Regarding RAM, again the more, the faster the merrier, and you will need to use graphlab.setruntimeconfig() to be able leverage the memory most efficiently.

Ubuntu 14 64 bit is good.

Thanks!

Ping


User 512 | 2/3/2015, 7:12:55 PM

Thanks, Ping! Do you have any recommendations? Below is what I am thinking about, not sure if it is good enough:

CPU: 2 X Six-Core or 2 X Eight-Core Memory: 512GB or 1TB Storage: 500TB


User 19 | 2/3/2015, 7:18:22 PM

Hi Shuning,

For most situations that machine will be more than sufficient. By any chance, can you tell us more about your dataset? How many columns do you have? How many columns contain text? What operations do you plan on doing? What algorithms do you want to run?

Looking forward to hearing more, Chris


User 512 | 2/3/2015, 7:23:05 PM

I haven't seen the data yet, but I would say <100 columns in total, <10 columns contain text. We plan to do graph and text analysis, including triangle count, page rank, recommendation system, and topic models.

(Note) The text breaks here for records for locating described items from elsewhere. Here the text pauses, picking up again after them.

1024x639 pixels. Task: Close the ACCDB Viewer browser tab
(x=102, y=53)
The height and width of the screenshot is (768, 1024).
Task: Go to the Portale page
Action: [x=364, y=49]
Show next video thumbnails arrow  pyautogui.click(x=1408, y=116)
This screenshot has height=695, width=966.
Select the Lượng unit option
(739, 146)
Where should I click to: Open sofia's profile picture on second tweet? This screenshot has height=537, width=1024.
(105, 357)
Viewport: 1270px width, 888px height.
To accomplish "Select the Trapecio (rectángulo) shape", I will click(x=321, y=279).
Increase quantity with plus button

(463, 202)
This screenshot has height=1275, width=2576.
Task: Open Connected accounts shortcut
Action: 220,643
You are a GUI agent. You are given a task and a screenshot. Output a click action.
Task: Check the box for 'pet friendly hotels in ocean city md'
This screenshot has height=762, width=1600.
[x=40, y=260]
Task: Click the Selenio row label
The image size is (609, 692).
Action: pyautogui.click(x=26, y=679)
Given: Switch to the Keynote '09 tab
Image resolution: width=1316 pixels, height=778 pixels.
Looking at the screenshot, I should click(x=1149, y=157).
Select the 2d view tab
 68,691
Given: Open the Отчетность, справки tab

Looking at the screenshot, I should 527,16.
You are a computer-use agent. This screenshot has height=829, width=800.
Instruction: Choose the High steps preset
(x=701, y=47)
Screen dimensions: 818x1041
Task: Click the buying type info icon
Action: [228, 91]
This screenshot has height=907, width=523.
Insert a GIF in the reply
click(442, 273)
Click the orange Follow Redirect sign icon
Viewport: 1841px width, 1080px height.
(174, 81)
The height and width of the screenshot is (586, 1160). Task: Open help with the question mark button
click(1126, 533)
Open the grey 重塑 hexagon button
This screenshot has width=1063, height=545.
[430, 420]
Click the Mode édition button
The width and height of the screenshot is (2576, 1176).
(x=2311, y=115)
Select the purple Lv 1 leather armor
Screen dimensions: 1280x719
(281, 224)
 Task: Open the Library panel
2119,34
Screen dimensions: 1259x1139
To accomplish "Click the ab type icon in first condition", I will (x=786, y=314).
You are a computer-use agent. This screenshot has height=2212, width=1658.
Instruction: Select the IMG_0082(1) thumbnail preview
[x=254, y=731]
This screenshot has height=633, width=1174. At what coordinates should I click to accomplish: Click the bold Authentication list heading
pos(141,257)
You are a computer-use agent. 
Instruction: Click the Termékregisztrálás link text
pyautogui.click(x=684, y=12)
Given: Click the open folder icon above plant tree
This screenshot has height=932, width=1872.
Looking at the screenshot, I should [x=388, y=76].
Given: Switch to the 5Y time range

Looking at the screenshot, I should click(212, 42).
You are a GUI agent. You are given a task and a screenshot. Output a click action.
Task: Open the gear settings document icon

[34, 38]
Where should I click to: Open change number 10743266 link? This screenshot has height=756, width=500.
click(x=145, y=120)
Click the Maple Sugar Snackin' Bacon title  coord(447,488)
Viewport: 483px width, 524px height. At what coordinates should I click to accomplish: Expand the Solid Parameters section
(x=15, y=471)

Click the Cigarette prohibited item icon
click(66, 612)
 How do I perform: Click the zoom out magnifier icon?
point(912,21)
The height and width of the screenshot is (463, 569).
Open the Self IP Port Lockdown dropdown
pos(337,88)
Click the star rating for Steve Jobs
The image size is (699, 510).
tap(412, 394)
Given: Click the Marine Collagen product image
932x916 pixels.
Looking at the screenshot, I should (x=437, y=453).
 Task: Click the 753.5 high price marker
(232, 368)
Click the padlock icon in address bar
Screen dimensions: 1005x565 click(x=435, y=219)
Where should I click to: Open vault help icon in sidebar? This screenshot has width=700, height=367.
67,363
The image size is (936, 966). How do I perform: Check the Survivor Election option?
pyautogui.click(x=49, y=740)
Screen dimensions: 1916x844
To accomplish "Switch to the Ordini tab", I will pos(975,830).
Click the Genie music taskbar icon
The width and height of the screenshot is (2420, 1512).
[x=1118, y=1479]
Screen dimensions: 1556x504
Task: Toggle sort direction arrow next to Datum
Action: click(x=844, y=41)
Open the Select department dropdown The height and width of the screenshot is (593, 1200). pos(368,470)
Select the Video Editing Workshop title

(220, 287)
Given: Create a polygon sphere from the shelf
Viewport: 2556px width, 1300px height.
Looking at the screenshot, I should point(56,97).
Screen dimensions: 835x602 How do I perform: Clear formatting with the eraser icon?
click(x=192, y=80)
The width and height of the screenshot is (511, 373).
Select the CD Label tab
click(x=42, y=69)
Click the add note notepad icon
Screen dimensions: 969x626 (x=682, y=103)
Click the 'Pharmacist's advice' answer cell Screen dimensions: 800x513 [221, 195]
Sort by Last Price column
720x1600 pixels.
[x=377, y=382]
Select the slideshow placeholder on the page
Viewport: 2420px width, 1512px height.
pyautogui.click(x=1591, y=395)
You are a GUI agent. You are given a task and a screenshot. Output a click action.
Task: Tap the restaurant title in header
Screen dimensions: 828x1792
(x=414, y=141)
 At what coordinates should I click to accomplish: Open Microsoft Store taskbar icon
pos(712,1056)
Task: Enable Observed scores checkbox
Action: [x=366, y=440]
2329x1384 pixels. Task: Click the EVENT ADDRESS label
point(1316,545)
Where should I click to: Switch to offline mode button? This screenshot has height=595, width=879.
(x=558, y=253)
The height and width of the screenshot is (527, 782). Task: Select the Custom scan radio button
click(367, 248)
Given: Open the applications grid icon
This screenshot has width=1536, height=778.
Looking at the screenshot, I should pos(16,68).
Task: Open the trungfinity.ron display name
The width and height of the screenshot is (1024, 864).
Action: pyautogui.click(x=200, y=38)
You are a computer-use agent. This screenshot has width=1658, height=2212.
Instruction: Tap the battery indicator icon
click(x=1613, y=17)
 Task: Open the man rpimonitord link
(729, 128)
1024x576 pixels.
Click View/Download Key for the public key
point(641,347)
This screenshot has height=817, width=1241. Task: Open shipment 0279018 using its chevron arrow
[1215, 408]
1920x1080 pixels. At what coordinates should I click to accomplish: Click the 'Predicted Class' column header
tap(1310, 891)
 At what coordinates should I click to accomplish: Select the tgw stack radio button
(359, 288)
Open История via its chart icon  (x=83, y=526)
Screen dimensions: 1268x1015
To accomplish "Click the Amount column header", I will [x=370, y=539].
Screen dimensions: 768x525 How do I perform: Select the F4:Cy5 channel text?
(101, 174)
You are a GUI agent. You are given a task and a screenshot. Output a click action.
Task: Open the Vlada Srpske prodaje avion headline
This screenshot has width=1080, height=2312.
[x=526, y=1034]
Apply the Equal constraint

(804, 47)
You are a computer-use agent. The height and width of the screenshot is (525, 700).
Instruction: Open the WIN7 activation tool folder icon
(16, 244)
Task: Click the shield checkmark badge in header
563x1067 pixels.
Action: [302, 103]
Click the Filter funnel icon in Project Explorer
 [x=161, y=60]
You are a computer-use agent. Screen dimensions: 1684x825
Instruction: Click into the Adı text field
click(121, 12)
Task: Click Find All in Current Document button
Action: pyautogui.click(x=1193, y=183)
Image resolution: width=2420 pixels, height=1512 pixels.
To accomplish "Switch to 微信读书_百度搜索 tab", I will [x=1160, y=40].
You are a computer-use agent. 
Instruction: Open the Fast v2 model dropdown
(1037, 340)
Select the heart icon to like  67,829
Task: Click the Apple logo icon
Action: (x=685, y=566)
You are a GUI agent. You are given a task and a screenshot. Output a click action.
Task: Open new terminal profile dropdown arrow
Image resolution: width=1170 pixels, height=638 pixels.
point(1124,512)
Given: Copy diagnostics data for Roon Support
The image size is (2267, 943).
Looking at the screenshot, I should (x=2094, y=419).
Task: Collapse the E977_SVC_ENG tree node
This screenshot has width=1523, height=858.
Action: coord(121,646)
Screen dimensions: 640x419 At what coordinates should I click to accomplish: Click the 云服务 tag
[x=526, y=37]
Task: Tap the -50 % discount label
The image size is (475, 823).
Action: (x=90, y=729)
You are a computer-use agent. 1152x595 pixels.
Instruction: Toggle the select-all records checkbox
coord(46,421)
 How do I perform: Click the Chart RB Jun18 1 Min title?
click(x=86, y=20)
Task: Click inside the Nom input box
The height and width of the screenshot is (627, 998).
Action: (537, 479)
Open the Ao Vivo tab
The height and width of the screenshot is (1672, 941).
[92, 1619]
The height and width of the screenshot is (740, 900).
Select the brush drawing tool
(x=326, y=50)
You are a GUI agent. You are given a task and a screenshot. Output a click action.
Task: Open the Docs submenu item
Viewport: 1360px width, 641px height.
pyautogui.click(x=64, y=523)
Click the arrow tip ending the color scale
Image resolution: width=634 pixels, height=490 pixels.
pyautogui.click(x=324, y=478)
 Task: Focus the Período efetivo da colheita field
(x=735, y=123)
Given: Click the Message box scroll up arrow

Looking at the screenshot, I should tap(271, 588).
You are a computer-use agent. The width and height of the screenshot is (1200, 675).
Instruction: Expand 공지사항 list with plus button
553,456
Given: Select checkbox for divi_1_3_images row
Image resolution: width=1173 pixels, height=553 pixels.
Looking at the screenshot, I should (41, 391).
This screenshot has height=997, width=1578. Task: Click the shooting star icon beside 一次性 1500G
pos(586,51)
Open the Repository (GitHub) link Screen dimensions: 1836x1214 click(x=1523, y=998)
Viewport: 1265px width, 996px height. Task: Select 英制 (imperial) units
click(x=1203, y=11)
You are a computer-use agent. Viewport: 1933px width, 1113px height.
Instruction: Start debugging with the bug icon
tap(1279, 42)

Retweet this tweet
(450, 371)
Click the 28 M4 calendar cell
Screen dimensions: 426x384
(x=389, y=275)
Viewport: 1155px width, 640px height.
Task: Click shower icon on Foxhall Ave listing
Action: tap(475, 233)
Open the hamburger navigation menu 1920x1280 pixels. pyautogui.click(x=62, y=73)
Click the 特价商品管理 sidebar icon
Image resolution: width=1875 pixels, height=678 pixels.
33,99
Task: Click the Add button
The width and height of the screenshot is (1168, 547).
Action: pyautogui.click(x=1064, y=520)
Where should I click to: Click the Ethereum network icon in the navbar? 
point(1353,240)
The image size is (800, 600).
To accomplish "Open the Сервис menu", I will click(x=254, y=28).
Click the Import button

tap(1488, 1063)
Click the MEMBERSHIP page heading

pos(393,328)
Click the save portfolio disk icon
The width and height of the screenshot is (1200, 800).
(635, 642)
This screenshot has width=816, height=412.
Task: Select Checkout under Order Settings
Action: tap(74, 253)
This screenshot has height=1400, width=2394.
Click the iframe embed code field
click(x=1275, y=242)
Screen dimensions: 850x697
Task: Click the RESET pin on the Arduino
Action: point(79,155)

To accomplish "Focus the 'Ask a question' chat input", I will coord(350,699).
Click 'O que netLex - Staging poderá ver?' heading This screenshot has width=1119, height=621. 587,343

User 512 | 2/3/2015, 7:24:11 PM

If that machine is overkilled, do you have any other suggestions? Thanks much to both of you!


User 19 | 2/3/2015, 7:36:52 PM

Sounds good.

Choosing the machine with larger memory may speed up some operations (e.g. sort, join, etc) and allow you to train slightly larger models (e.g. recommendation systems, topic models, etc) though 512gb will be plenty for 90% of cases. Choosing a 2x 8-core CPU will speed up operations since most algorithms use multithreading heavily.

Let us know if you have any other questions, Chris


User 2032 | 6/15/2015, 10:20:05 AM

Since SFrame uses disks heavily I would also pay close attention to your RAID configuration, type of disks you use etc.


User 2032 | 6/15/2015, 10:21:37 AM

Oh, and better to go bare metal with colocation in a data center than a VM. You can get an awesome 56 thread machine for c.a. 500$/month if you go bare metal.